Problem to solve: Could you reproduce, exactly as written, every line from the one containing "Bookmark this page with the star icon" through the last line of the records, and nothing else?

Information shown:
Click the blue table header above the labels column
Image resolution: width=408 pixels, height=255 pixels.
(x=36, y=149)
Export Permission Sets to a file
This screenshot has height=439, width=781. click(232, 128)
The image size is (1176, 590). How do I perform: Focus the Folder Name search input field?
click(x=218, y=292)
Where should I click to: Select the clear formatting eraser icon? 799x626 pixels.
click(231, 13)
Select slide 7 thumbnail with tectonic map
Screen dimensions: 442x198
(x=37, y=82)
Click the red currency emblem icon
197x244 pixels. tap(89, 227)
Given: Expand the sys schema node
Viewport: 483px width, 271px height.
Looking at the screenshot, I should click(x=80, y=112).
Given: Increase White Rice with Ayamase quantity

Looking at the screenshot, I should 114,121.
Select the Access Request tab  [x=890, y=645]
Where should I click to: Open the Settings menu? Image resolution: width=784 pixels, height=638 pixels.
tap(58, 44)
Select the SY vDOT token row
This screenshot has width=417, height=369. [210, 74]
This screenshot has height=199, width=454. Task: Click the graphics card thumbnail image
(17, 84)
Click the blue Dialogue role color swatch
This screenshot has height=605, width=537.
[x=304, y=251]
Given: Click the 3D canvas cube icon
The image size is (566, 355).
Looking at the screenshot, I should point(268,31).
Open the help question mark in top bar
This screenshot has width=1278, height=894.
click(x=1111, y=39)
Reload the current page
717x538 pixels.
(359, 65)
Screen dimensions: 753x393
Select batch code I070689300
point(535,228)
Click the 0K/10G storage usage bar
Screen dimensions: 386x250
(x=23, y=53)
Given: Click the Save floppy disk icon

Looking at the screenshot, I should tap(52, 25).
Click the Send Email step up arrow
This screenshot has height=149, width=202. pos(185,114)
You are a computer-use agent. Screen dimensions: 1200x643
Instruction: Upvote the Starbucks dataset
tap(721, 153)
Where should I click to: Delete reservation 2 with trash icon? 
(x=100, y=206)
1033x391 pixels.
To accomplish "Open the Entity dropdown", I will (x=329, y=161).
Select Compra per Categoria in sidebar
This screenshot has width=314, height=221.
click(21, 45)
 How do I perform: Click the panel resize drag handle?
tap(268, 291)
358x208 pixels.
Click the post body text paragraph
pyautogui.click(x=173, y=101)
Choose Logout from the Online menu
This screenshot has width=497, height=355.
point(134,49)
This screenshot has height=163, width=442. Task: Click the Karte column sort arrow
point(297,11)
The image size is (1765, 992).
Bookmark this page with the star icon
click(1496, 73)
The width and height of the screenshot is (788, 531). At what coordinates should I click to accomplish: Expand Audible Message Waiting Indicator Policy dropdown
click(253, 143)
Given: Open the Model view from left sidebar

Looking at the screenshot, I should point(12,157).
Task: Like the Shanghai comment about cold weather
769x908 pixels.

Answer to this task:
Bookmark this page with the star icon
click(1496, 73)
The width and height of the screenshot is (788, 531). At what coordinates should I click to accomplish: Expand Audible Message Waiting Indicator Policy dropdown
click(253, 143)
Given: Open the Model view from left sidebar

Looking at the screenshot, I should point(12,157).
Task: Like the Shanghai comment about cold weather
769x908 pixels.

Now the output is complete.